La police avait la pression : la frange la plus réactionnaire de notre pays comptait bien faire un exemple. Il fallait à tout prix alpaguer les gens ayant dégradé et peinturluré le slogan « stop au spécisme » sur neuf commerces à Lille et dans ses environs.
Le but de la course-poursuite pour procéder à des arrestations : empêcher que cela ne se fasse contagion. Il est vrai d’ailleurs que ces actions ont possédé une certaine émulation. Aux cibles lilloises initiales – la boucherie L’Esquermoise le 13 mai, la poissonnerie Au Petit Mousse le 18 mai, le restaurant Canard Street le 2 juin, puis toujours en juin la rôtisserie 3 Coqs – se sont ajoutées la Boucherie Pitel dans les Yvelines, la Fromagerie Madame à Wambrechies dans les Hauts-de-France, une boucherie à Thionville et une autre à Cattenom (toutes deux en Moselle), puis quatre à Fontenay-sous-Bois dans le Val-de-Marne, et enfin la Boucherie Du Parc à Epinay-sur-Orge en Essonne.

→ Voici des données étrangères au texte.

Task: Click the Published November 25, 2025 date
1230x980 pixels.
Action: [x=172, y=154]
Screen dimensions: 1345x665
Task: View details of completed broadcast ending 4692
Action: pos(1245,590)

Au-delà de cela, il y a surtout la compréhension par la France la plus réactionnaire que tout cela allait abîmer le vernis faussement démocratique d’une France totalement agro-industrielle engloutissant les campagnes après les avoir déjà profondément défigurées.
Il faut d’ailleurs qu’on soit dans une situation bien catastrophique pour que quelques dégradations engendrent un tel remue-ménage chez les bouchers, les éleveurs et les médias. On est extrêmement loin des actions quotidiennes par dizaines et portées par un mouvement de masse comme cela fut le cas en Grande-Bretagne dans les années 1980 avec l’ALF.
Ce qui ne peut pas ne pas laisser penser que toute cette hystérie des bouchers, éleveurs et chasseurs est clairement surjouée, que c’est un cinéma visant à conquérir ou reconquérir l’opinion publique. Les réactionnaires sont agressifs et en veulent toujours plus. C’est la Droite à l’offensive, tout simplement. Il est grave d’ailleurs que la Gauche ne le voit pas, voire change de camp.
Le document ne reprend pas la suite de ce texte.